[Stored records]
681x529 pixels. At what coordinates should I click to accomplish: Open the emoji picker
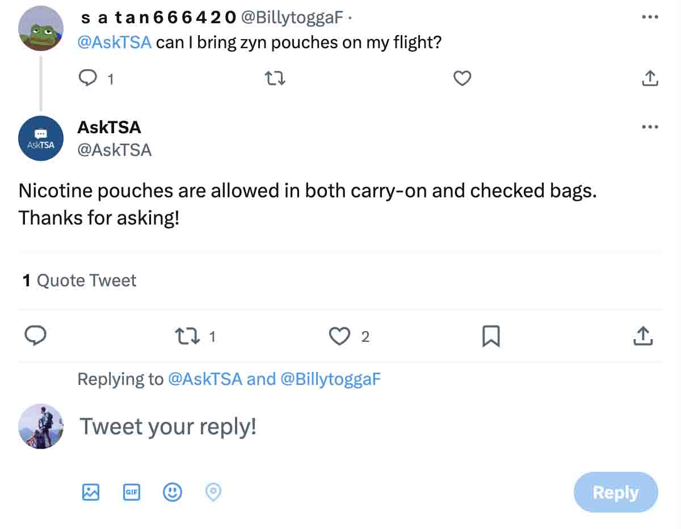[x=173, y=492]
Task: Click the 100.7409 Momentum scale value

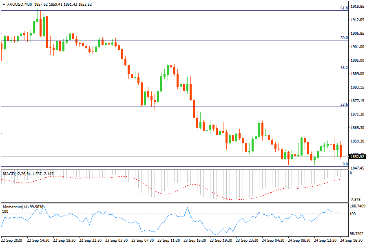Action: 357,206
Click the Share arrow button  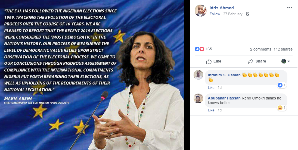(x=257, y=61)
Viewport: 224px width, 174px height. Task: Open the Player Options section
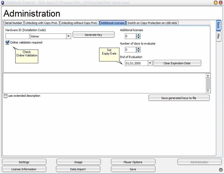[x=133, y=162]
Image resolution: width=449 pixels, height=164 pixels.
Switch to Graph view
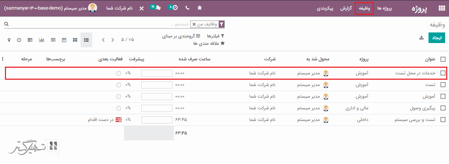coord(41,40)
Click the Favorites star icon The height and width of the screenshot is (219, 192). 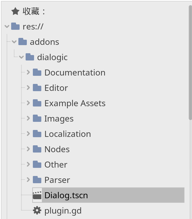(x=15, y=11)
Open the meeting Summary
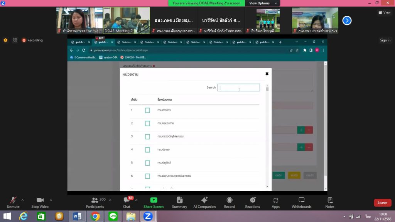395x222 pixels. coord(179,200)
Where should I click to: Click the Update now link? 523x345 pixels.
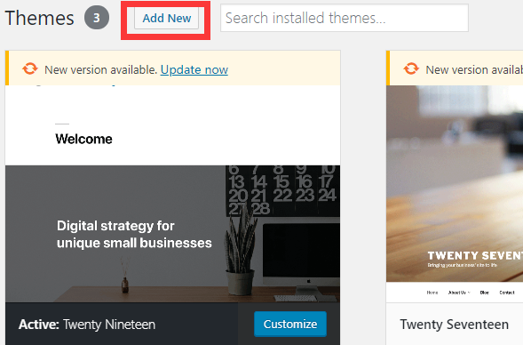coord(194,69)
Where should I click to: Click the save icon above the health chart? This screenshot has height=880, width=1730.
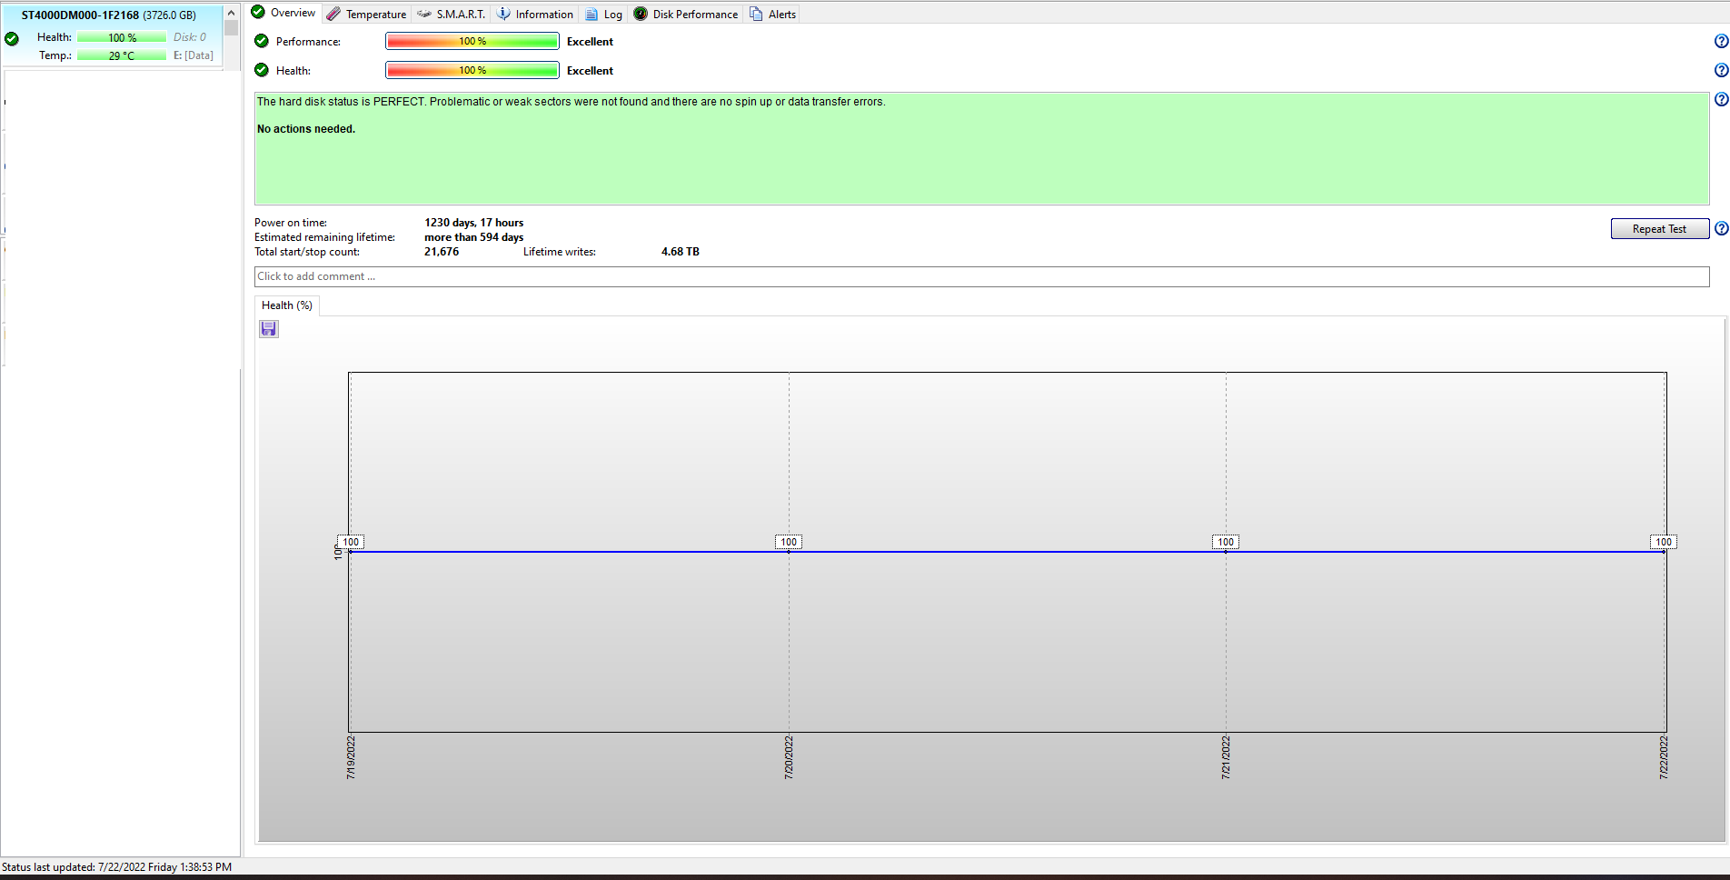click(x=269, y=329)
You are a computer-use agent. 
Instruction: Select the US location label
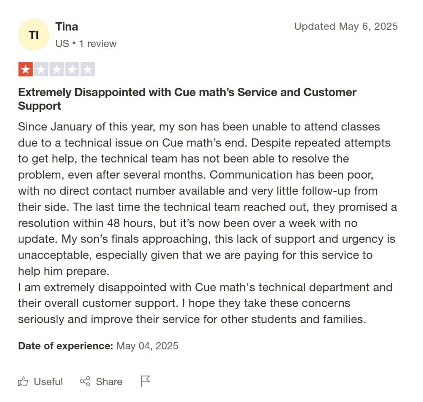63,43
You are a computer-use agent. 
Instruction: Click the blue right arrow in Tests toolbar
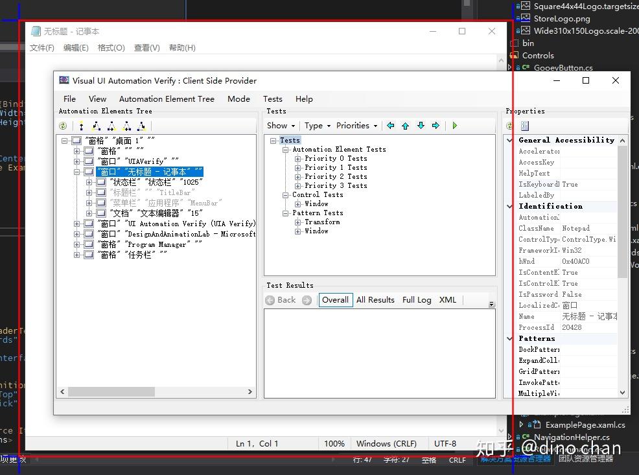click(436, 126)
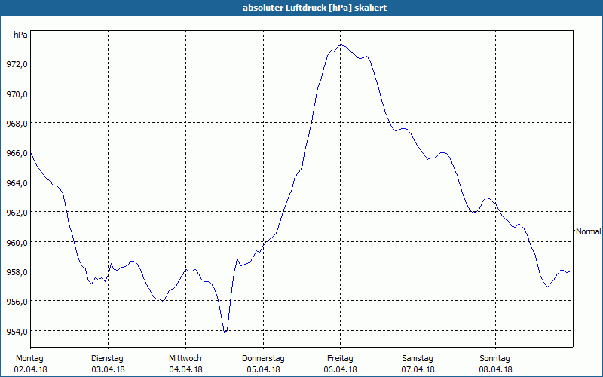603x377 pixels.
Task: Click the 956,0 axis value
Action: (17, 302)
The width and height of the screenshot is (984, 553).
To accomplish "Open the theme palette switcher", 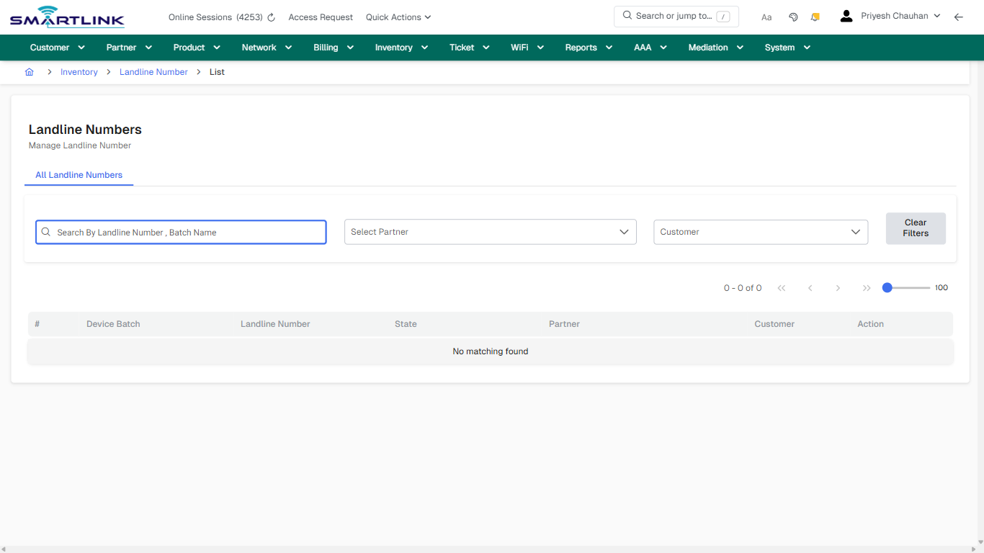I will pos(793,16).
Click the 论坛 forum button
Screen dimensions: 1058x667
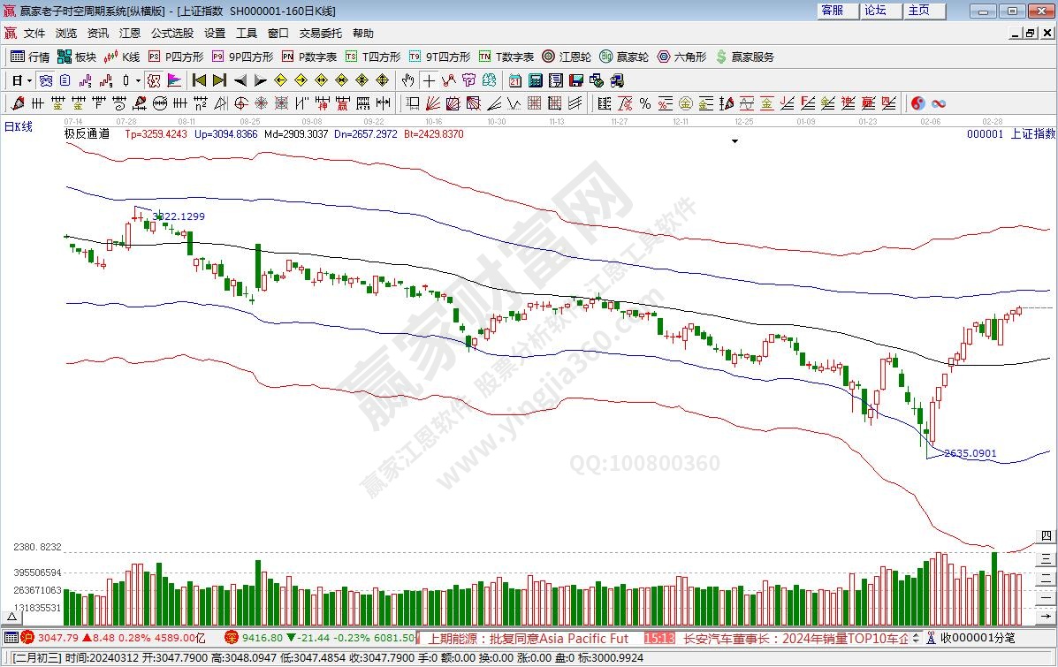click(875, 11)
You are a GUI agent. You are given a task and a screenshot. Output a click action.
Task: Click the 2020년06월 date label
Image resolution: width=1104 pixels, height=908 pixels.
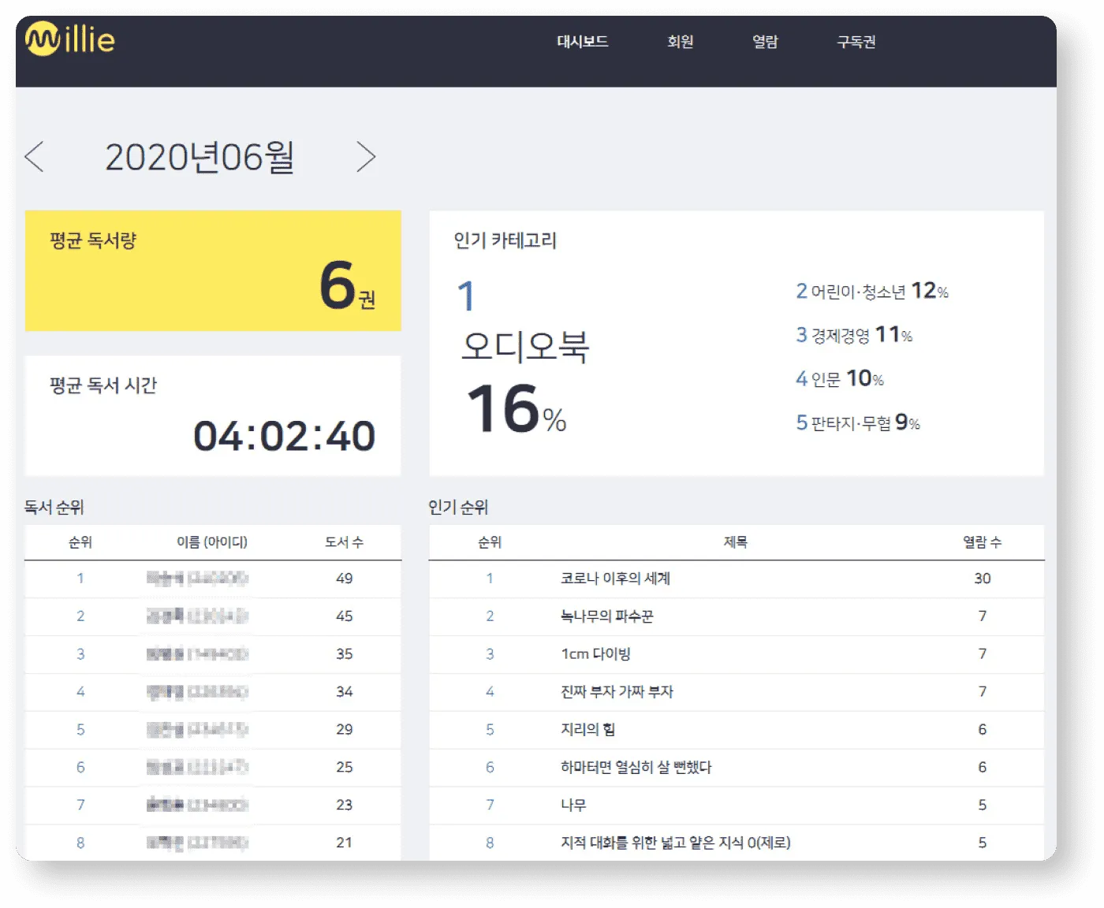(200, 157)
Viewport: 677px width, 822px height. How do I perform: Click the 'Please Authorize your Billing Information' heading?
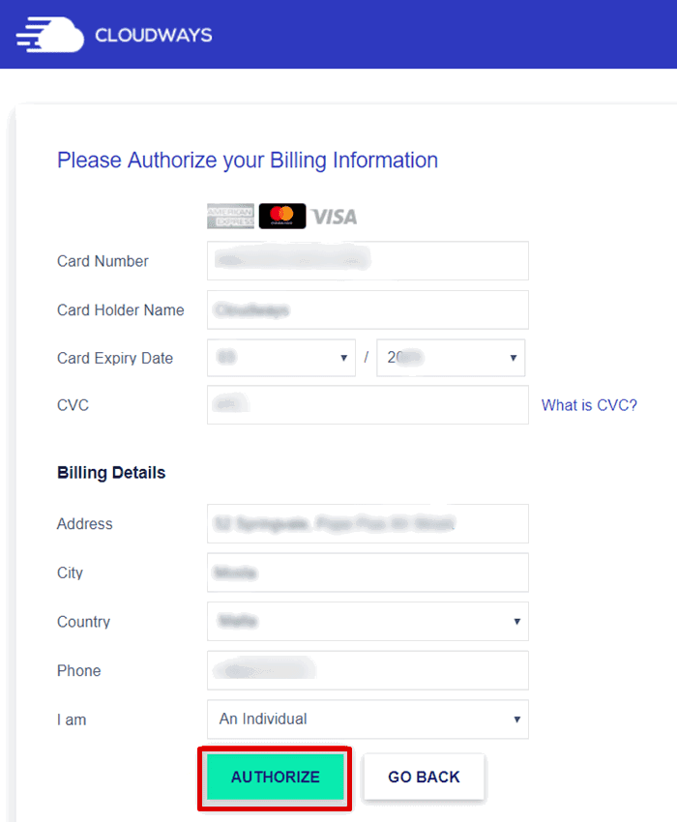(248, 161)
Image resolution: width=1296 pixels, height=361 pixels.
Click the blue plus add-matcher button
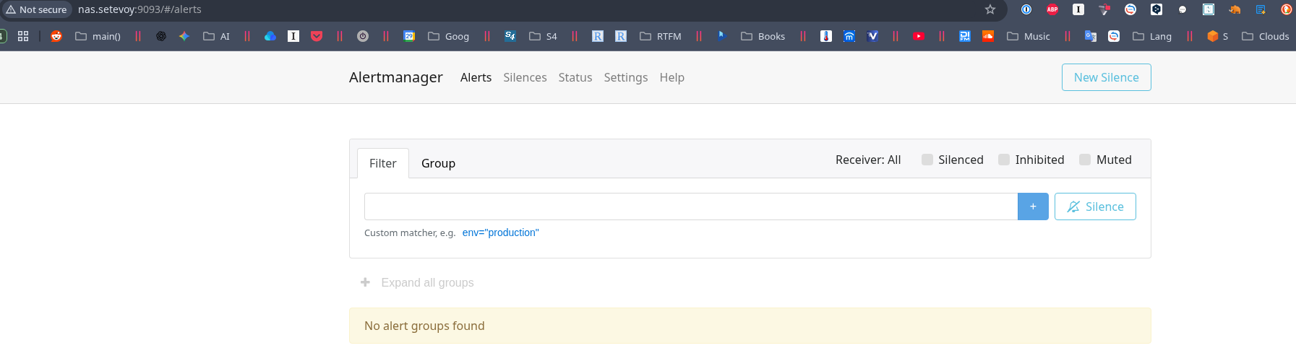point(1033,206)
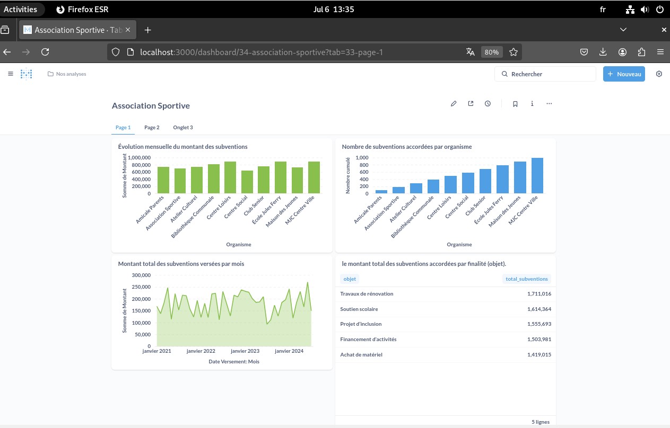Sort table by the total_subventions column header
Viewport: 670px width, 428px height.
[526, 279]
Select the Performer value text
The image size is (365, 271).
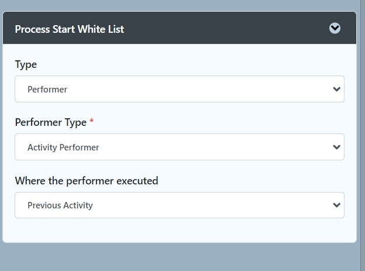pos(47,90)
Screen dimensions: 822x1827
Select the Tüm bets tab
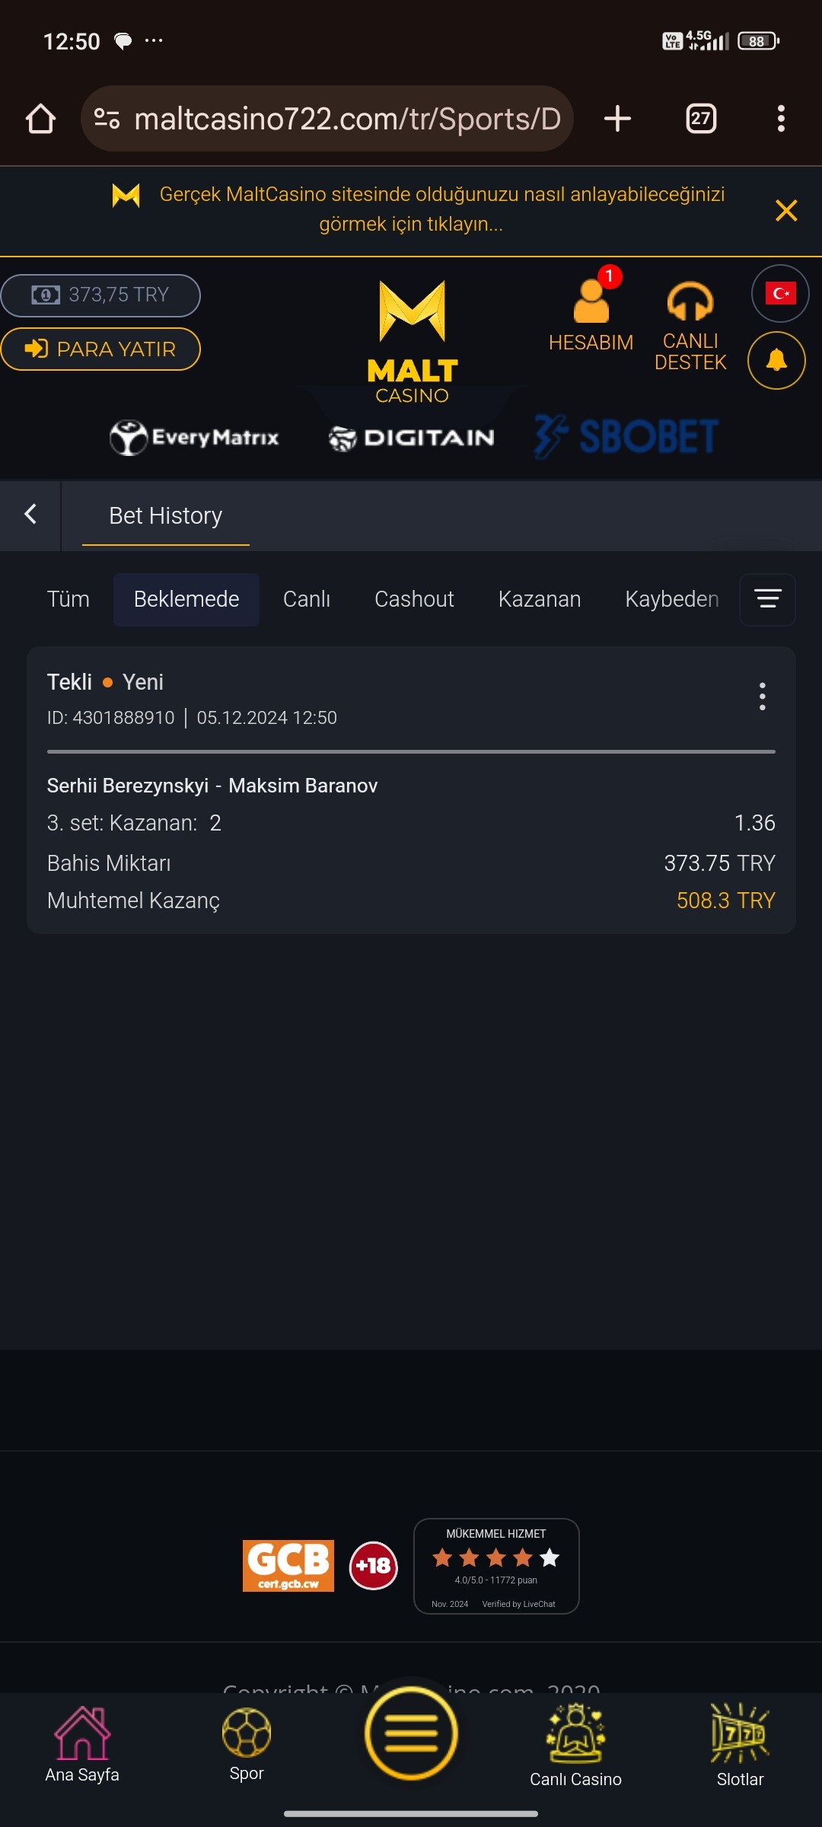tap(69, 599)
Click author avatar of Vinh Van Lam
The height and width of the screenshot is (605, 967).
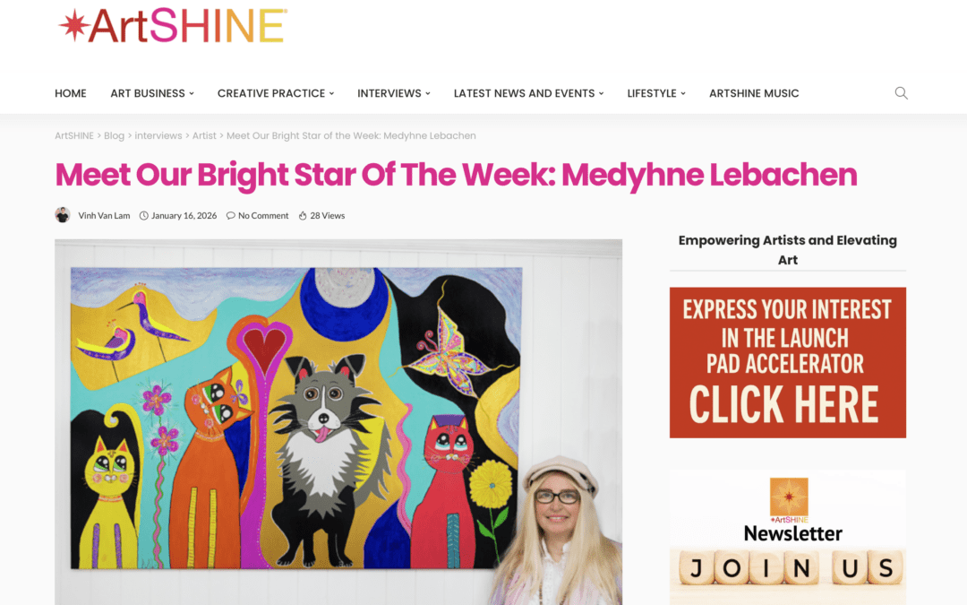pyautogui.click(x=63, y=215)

▶ _Problem details_
Reproduce exactly the lines above from the one with "Select the Tüm bets tab" through the last line of the data, keeping both ends and dropping the pictures.

▶ _Written solution_
Select the Tüm bets tab
tap(69, 599)
Click author avatar of Vinh Van Lam
The height and width of the screenshot is (605, 967).
pyautogui.click(x=63, y=215)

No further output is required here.